### Your instructions
Set out exactly every line of the entries below, starting at the line that holds "Image resolution: width=1309, height=2576." and stopping after the line that holds "Správy (1049, 448)".
[Records to use — start]
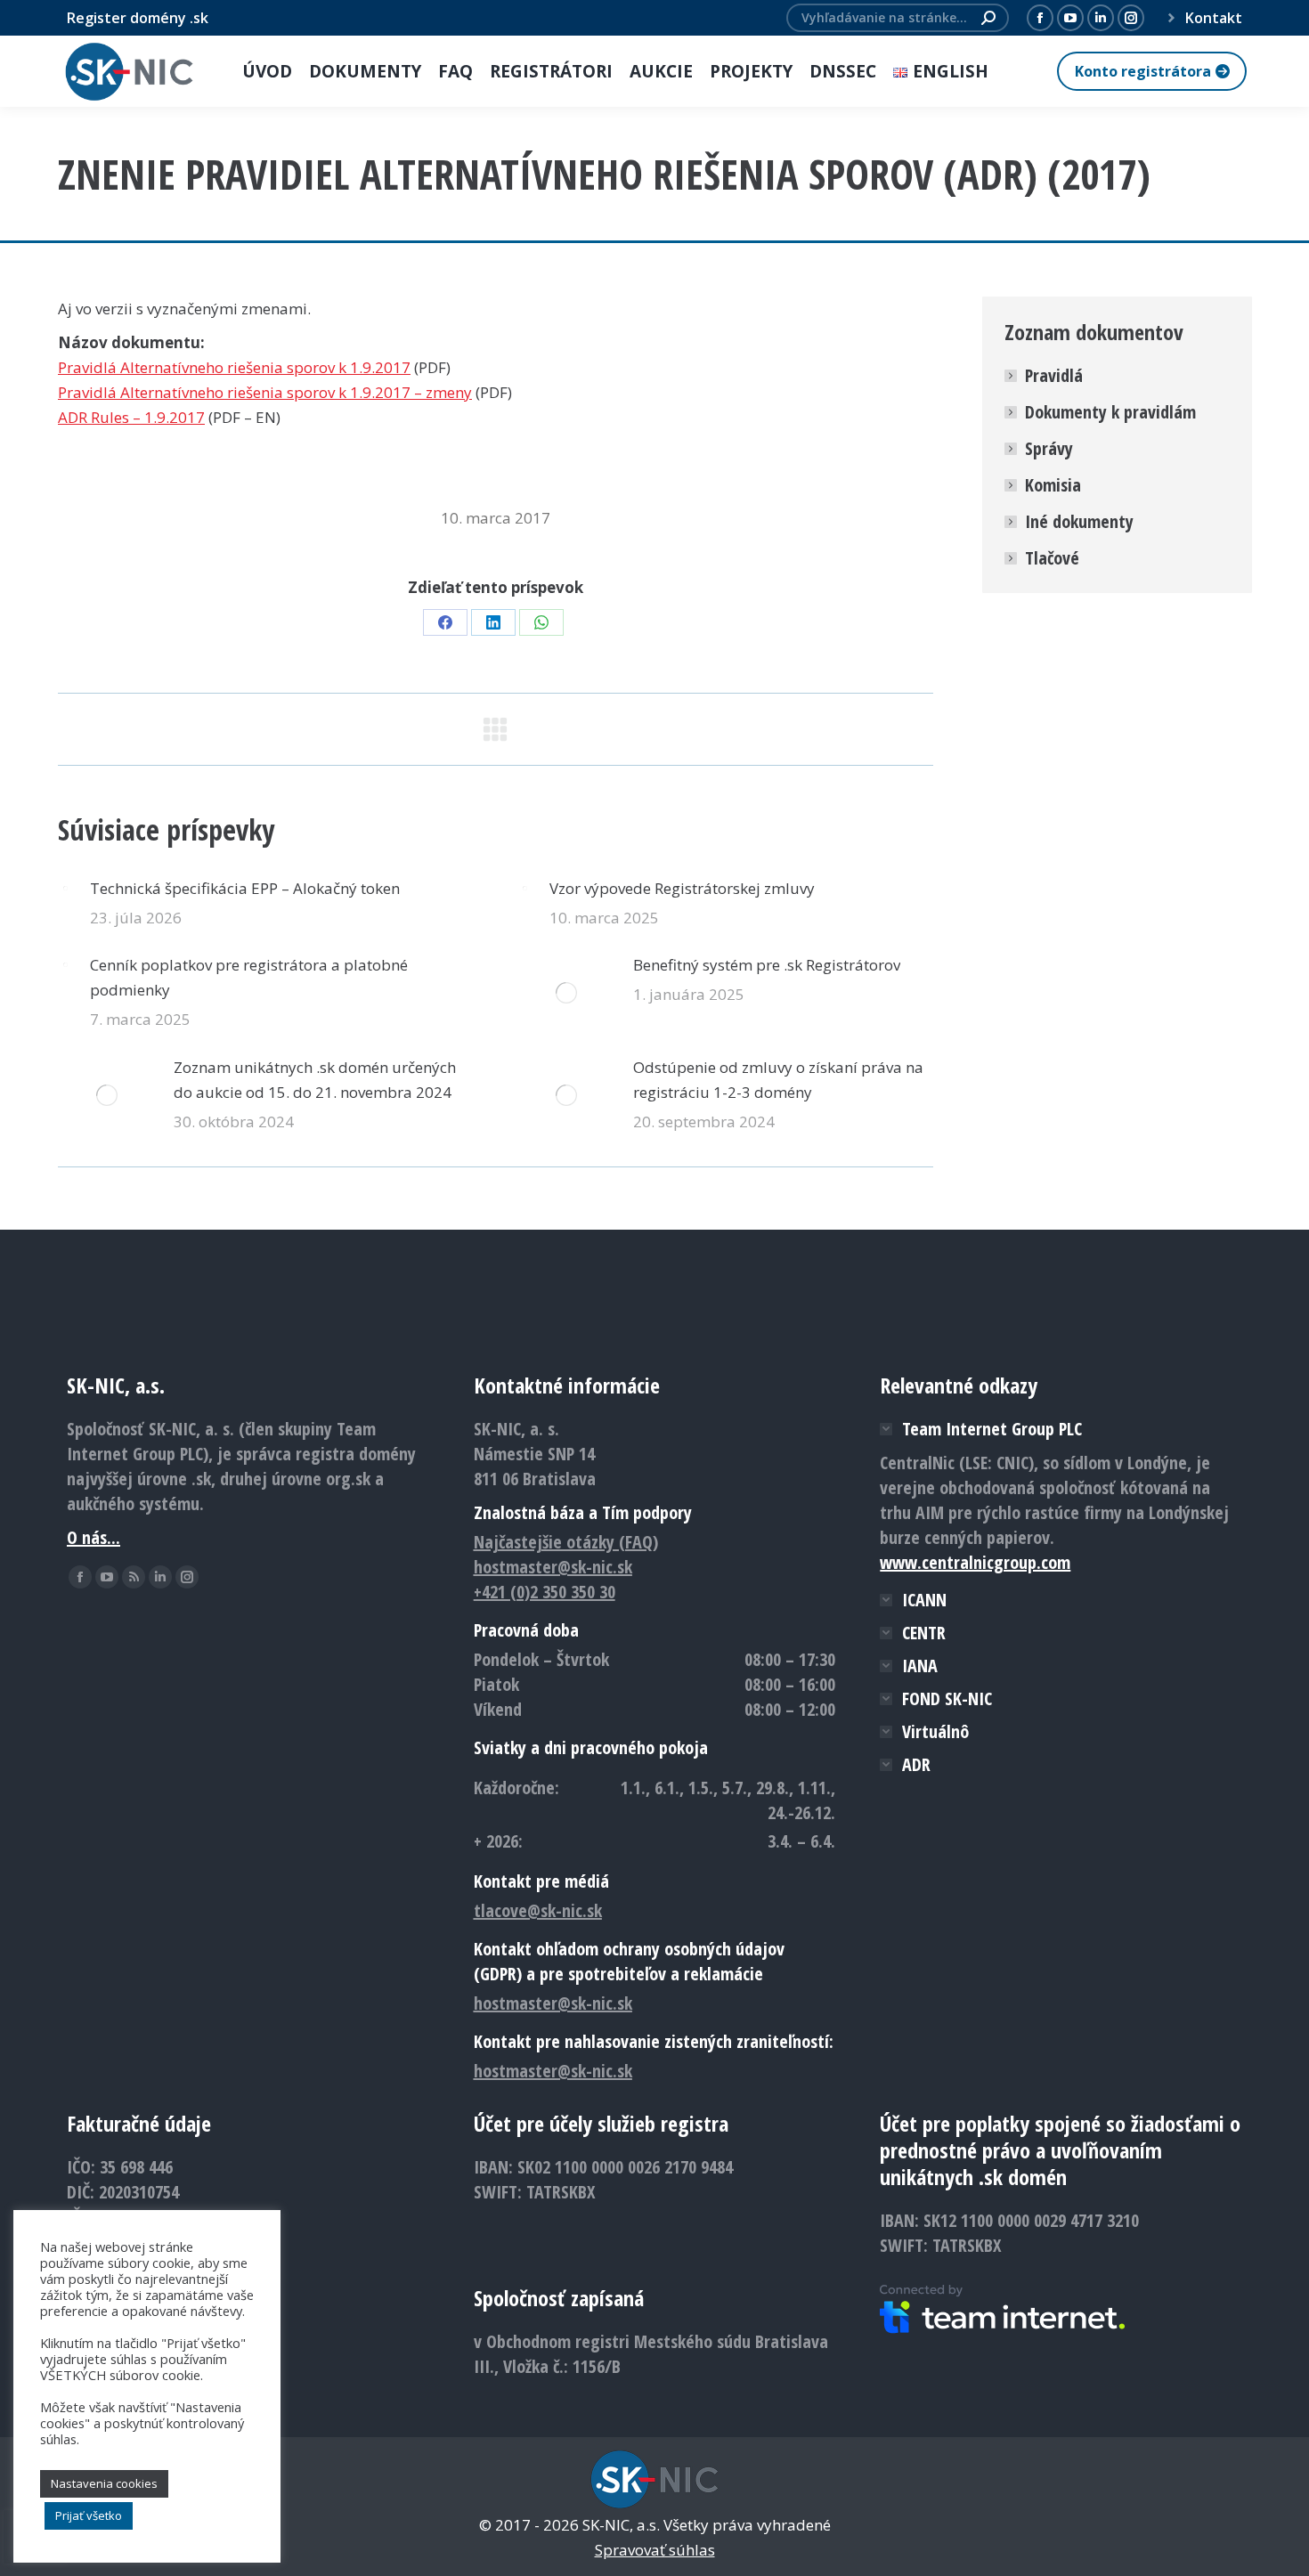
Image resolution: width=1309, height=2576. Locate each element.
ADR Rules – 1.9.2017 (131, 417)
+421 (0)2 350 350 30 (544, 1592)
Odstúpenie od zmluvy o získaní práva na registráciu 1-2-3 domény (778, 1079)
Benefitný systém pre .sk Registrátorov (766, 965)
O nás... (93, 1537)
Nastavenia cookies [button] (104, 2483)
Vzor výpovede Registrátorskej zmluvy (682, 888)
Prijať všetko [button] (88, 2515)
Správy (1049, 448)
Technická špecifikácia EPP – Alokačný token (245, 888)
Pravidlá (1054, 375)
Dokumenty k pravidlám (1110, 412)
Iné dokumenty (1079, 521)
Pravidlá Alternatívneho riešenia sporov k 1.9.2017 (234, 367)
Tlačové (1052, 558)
[Records to use — finish]
[Records to use — start]
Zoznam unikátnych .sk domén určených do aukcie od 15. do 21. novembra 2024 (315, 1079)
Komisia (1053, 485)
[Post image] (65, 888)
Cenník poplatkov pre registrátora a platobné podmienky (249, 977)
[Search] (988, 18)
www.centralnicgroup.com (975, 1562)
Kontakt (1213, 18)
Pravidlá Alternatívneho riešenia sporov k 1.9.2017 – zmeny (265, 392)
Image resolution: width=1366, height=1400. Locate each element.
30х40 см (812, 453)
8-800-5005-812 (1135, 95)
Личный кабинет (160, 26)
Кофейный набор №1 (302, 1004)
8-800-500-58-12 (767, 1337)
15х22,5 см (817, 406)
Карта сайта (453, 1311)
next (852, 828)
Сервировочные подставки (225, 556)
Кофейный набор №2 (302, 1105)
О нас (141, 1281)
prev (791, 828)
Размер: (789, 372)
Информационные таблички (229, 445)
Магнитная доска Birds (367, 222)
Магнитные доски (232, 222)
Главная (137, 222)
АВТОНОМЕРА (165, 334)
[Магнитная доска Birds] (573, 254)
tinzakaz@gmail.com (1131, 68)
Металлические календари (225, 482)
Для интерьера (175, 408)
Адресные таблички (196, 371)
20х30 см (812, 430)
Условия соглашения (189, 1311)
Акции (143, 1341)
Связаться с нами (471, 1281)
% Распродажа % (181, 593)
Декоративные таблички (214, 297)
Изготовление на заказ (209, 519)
[Records to use — finish]
[Records to use — start]
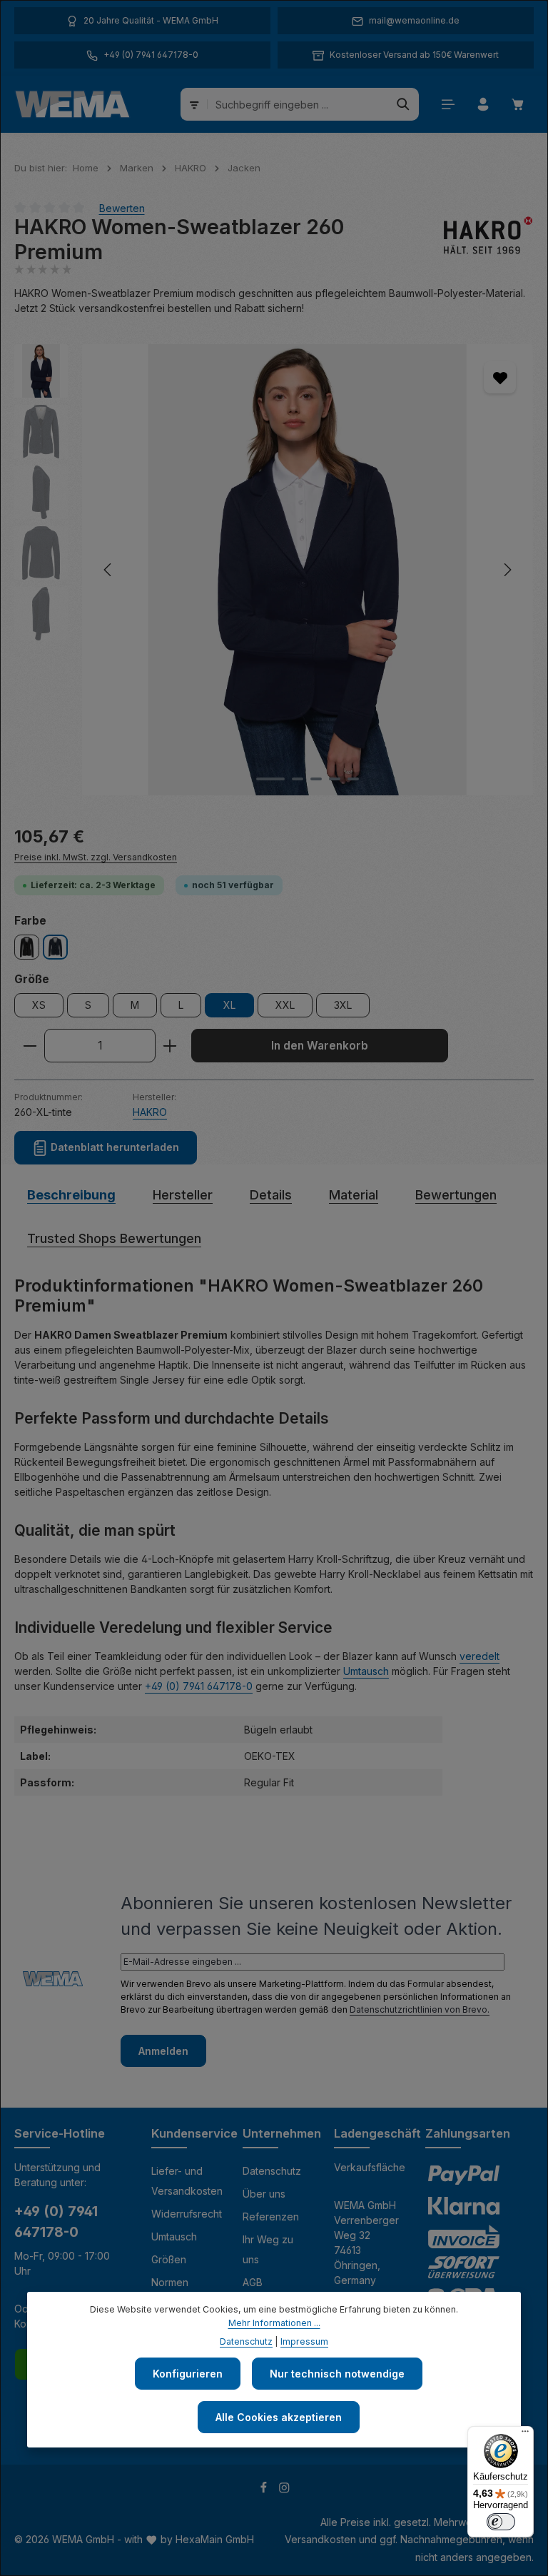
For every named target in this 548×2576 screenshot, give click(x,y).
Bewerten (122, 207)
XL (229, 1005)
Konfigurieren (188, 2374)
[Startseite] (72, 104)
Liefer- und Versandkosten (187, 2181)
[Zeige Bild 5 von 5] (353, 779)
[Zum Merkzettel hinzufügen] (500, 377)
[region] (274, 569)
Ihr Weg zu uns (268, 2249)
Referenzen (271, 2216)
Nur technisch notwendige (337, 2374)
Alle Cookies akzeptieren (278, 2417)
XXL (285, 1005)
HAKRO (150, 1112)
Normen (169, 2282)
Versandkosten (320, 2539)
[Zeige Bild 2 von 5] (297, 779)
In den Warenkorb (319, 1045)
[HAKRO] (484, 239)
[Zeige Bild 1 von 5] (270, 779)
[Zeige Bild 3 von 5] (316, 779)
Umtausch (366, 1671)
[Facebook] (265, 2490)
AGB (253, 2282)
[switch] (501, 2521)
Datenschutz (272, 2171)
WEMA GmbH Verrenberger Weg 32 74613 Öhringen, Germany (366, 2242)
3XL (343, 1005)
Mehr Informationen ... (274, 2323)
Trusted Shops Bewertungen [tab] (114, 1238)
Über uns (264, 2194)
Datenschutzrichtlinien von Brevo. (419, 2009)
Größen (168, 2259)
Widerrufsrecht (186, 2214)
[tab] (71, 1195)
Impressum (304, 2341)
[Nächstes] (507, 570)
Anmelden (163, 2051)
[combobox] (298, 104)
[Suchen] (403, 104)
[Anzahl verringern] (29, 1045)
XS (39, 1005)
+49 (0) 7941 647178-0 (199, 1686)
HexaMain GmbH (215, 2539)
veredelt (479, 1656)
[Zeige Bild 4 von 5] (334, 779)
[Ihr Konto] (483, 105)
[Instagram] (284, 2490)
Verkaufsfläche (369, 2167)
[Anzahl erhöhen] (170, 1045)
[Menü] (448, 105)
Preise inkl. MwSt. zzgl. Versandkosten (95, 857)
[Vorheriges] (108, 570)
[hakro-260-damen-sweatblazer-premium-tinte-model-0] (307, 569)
[Records to use — finish]
### Answer
Image resolution: width=1309, height=2576. Locate each element.
ADR Rules – 1.9.2017 (131, 417)
+421 (0)2 350 350 30 (544, 1592)
Odstúpenie od zmluvy o získaní práva na registráciu 1-2-3 domény (778, 1079)
Benefitný systém pre .sk Registrátorov (766, 965)
O nás... (93, 1537)
Nastavenia cookies [button] (104, 2483)
Vzor výpovede Registrátorskej zmluvy (682, 888)
Prijať všetko [button] (88, 2515)
Správy (1049, 448)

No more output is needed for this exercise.